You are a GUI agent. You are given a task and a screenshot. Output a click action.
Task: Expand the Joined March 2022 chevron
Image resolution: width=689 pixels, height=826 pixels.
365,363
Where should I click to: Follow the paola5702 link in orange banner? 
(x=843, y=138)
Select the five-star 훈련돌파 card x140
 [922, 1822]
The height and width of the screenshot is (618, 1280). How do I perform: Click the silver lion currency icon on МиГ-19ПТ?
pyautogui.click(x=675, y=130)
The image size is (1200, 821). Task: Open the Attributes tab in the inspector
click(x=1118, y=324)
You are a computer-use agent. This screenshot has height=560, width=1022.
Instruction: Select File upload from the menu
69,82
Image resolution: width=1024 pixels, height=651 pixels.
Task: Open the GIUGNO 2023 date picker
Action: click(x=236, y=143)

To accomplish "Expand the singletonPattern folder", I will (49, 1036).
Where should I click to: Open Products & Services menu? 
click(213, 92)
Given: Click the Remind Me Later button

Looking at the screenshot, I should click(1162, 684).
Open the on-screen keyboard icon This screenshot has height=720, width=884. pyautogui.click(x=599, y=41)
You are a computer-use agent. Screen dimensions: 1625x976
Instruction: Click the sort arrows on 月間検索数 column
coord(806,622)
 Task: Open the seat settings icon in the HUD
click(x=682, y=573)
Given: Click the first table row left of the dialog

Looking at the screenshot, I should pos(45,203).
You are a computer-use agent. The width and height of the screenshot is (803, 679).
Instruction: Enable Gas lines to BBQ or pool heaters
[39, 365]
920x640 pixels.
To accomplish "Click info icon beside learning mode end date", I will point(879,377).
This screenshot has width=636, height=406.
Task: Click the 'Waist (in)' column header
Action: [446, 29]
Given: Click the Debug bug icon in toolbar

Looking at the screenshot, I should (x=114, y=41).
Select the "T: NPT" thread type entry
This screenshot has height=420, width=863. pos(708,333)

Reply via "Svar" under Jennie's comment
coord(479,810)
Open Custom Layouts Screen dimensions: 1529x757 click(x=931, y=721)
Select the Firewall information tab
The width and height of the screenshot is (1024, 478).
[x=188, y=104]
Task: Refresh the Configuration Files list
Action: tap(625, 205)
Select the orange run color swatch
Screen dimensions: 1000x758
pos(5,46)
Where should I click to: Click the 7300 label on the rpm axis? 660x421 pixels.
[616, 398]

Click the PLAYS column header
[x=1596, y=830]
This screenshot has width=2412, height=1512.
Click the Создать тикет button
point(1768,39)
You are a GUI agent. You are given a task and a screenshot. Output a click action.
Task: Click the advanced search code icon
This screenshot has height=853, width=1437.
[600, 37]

TASK DESCRIPTION:
All lines above from the one holding "Instruction: Enable Gas" to the one holding "This screenshot has width=2412, height=1512.", inclusive, are to be copied exactly; no other line is wanted.

WRITTEN SOLUTION:
Instruction: Enable Gas lines to BBQ or pool heaters
[39, 365]
920x640 pixels.
To accomplish "Click info icon beside learning mode end date", I will point(879,377).
This screenshot has width=636, height=406.
Task: Click the 'Waist (in)' column header
Action: [446, 29]
Given: Click the Debug bug icon in toolbar

Looking at the screenshot, I should (x=114, y=41).
Select the "T: NPT" thread type entry
This screenshot has height=420, width=863. pos(708,333)

Reply via "Svar" under Jennie's comment
coord(479,810)
Open Custom Layouts Screen dimensions: 1529x757 click(x=931, y=721)
Select the Firewall information tab
The width and height of the screenshot is (1024, 478).
[x=188, y=104]
Task: Refresh the Configuration Files list
Action: tap(625, 205)
Select the orange run color swatch
Screen dimensions: 1000x758
pos(5,46)
Where should I click to: Click the 7300 label on the rpm axis? 660x421 pixels.
[616, 398]

Click the PLAYS column header
[x=1596, y=830]
This screenshot has width=2412, height=1512.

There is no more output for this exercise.